Today, House Committee on Veterans’ Affairs Chairman Mike Bost (R-Ill.), released the following statement after the Department of Veterans Affairs (VA), Office of Inspector General (OIG) released a report this afternoon titled, “Leaders Failed to Address Community Care Consult Delays Despite Staff’s Advocacy Efforts at VA Western New York Healthcare System in Buffalo.” The report found that VA’s failures in “scheduling patients’ radiation therapy and neurosurgery appointments resulted in delays in care, and in some cases, either caused or increased the risk of patient harm.” The report found these failures harmed at least 12 veterans in New York.

“The Biden-Harris administration has a responsibility to veterans and their families to ensure that they receive the VA healthcare and benefits that they are owed, without delays. But time and time again I continue to hear from veterans and stakeholders that VA is neglecting its community care responsibilities because they want to bring care back in-house. I have said it before and I’ll say it again, following the MISSION Act is not optional – it’s the law,” said Chairman Bost. “This latest IG report on the Buffalo VA highlights how important it is for every veteran to receive the best, quick care that meets their treatment needs, whether in-house, or in the community. Community care is VA care, and I won’t let VA bureaucrats restrict it. It is unacceptable that VA is allowing its own leadership and failures to yet again lead to patient harm. The situation in Buffalo sadly reminds me of the failures in Phoenix which led to the resignation of Secretary Shinseki in 2014. Secretary McDonough and Dr. Elnahal must immediately take steps to fix the situation and ensure all high risk and time sensitive appointments are scheduled in a timely manner, and the VA senior leaders in Buffalo who are responsible for these failures must be held accountable immediately.”

Background:
The recent VA OIG report on the Buffalo VA focuses on four patients whose care was harmed by VA’s failures. These include: a patient who suffered extreme pain during their last two-months of life because VA failed to provide radiation therapy; a patient who waited nine weeks to obtain urgent radiation treatment; a patient who waited 10 months, suffering from seizure while waiting for a neurosurgery consult; and a patient at significant risk of stroke who waited 9 months for a CT scan.

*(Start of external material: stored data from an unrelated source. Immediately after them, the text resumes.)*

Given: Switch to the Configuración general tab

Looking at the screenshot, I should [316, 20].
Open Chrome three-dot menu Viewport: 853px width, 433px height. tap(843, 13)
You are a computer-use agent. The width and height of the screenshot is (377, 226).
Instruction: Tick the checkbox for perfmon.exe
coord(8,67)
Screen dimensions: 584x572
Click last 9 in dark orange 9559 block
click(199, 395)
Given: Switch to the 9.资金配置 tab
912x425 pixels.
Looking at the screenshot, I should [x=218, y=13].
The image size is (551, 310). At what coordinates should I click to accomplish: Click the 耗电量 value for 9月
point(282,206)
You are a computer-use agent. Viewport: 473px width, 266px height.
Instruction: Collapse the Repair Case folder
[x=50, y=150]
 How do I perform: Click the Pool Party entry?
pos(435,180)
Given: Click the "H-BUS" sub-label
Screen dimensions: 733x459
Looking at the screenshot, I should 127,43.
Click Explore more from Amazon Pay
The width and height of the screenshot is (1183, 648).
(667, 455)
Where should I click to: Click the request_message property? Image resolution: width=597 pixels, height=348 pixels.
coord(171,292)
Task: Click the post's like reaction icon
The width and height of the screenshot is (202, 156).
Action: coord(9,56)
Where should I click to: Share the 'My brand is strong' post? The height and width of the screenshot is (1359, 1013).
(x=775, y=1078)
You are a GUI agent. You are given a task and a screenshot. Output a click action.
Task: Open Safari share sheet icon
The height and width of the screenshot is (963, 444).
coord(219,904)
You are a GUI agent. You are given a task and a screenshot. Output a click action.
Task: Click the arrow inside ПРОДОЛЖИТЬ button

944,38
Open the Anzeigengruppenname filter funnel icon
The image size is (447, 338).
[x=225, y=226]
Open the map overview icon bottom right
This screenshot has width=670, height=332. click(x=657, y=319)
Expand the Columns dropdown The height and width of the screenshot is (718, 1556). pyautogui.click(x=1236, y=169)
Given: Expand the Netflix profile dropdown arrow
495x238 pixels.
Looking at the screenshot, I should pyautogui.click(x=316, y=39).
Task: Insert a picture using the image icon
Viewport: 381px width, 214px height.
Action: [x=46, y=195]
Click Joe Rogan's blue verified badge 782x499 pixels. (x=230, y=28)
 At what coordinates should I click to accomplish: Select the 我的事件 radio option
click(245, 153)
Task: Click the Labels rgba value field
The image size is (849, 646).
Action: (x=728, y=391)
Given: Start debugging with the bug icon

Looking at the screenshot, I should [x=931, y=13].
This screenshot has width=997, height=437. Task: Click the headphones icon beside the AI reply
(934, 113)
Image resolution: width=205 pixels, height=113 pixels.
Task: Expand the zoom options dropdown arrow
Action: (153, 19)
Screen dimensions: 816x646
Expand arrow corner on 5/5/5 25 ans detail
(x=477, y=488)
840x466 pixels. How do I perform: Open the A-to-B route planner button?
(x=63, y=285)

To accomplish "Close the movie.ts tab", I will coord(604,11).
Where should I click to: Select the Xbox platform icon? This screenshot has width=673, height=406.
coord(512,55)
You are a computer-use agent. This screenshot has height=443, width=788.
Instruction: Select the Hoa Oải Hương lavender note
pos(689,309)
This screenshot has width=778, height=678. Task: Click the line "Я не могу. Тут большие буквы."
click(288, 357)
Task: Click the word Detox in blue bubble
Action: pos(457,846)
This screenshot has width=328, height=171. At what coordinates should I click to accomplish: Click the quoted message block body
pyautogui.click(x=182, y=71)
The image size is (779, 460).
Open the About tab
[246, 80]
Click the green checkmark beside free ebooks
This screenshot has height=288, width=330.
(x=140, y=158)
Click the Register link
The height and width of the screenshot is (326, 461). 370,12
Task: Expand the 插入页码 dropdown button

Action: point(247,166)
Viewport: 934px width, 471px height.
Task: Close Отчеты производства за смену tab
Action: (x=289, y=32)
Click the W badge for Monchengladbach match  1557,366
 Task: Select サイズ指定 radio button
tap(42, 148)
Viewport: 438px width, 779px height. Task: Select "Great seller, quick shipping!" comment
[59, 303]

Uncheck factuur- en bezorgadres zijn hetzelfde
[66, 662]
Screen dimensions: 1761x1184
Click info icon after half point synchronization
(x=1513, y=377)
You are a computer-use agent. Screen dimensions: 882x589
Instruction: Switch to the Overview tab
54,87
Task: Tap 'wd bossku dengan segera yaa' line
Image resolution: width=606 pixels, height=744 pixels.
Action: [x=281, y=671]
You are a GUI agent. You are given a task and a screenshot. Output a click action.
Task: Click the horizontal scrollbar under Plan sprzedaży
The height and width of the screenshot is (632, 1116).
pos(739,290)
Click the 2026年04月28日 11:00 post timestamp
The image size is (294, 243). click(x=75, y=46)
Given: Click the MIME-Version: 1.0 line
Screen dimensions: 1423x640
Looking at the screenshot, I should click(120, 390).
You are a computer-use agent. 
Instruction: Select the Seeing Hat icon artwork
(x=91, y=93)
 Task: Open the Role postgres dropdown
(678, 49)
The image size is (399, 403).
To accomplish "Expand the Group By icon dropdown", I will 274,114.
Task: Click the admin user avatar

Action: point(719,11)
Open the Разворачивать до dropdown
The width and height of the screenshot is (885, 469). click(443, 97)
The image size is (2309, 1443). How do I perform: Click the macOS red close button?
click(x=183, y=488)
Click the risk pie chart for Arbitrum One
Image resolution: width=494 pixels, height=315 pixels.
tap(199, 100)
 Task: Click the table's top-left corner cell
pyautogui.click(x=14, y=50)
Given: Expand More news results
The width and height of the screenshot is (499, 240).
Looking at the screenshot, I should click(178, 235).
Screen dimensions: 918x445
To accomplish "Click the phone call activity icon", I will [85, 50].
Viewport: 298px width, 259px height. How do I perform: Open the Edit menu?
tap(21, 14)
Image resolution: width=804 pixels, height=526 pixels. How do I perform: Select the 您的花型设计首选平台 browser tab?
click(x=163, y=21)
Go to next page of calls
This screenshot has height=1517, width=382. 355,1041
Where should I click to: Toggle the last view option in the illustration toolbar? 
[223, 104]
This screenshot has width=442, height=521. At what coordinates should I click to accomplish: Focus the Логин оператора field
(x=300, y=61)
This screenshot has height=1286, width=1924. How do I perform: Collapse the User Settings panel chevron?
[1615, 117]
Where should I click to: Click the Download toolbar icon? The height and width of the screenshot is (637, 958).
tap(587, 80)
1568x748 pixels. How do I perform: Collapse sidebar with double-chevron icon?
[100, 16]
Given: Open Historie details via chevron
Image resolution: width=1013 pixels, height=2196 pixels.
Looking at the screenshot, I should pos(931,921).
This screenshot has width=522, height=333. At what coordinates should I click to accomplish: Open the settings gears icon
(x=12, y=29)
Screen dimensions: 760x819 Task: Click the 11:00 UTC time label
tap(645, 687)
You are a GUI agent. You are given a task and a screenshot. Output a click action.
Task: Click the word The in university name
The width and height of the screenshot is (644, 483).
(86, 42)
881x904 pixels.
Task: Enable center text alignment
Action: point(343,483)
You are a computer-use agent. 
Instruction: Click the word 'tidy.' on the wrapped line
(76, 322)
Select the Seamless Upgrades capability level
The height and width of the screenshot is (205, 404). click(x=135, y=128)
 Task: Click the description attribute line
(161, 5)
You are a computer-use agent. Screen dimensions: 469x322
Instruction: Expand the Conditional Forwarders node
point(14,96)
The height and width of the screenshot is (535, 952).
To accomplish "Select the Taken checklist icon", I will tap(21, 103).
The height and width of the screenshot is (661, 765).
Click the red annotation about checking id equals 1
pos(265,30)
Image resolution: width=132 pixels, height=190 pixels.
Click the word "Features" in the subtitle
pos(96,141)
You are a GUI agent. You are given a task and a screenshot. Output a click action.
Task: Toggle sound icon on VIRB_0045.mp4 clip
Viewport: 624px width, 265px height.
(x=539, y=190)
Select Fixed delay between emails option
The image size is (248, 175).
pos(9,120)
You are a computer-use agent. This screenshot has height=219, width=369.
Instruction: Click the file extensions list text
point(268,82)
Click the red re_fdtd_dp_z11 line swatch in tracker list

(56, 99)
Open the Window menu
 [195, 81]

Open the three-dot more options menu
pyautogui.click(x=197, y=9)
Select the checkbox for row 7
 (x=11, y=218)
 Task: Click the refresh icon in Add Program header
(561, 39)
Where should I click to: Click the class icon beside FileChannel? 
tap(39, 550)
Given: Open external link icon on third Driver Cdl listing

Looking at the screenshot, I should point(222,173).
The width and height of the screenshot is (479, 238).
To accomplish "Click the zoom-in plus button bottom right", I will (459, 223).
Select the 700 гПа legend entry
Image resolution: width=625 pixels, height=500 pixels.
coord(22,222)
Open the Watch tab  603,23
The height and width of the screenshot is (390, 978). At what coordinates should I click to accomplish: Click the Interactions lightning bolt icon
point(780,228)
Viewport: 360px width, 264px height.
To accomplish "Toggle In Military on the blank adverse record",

Chairman Bost and his oversight team have been investigating the situation in Buffalo since last month, after being notified of related allegations. This included a recent oversight trip to Buffalo. During the trip, Chairman Bost’s team heard that although there are sufficient radiation therapy and neurosurgery resources in the Buffalo community, VA’s failures in providing adequate community care referrals are allegedly due to botched VA leadership. The OIG found that VA didn’t even take the necessary steps to pick up the phone and make appointments with the community providers in a timely manner. Although, VA has admitted to some of its mistakes, there is no evidence VA has disciplined any employees involved in this failure.